Fig. 2.

Reduced telomerase activity and telomere length is associated with elevated expression of markers of telomere-induced senescence in FGR placenta samples. Fresh placental biopsies near the umbilical cord were obtained for 4 idiopathic FGR and 4 control newborns of similar gestational age (38-40 weeks), and telomerase extracts, RNA and DNA were obtained as described (Materials and Methods). A. Telomerase activity was assessed using the TRAP assay. A typical blot for all samples is shown. NC-negative control. The internal control for PCR efficiency in the TRAP assay is indicated at the side (arrow). B. Quantification of TRAP analysis of telomerase activity for samples shown in panel A. Results represent 4 or more measurements of telomerase activity for each sample. The P value (student's t-test) is shown. C. Quantitative analysis of telomere length (mean TRF length) for all placental and CB DNA samples.

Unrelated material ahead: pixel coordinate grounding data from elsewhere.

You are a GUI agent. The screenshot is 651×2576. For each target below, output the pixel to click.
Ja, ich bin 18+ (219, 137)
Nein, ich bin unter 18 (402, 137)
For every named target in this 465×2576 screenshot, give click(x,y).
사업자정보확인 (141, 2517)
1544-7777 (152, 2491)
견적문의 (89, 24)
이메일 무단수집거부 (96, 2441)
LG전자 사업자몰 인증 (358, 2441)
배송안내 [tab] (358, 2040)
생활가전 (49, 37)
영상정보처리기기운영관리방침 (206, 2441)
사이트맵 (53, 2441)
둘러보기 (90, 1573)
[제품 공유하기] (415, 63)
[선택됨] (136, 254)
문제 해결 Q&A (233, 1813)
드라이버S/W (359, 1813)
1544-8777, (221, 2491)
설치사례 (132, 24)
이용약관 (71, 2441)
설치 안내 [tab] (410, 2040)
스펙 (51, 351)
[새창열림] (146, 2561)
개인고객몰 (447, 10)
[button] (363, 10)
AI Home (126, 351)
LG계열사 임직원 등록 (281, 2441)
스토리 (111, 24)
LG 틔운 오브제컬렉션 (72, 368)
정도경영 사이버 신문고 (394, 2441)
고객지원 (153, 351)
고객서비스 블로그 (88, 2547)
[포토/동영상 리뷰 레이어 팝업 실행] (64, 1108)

Results represent 4 or more measurements of mean TRF length for each sample. D. Real time PCR analysis of the expression levels of 3 markers of telomere-induced senescence (p16, p21 and EF-1α) for all placental RNA samples. Expression levels are shown relative to GAPDH. Similar results were also observed using an 18S RNA reference control (not shown). For each gene, results represent 6 or more measurements of relative expression levels per sample. For all quantitative analyses, error bars represent standard deviation.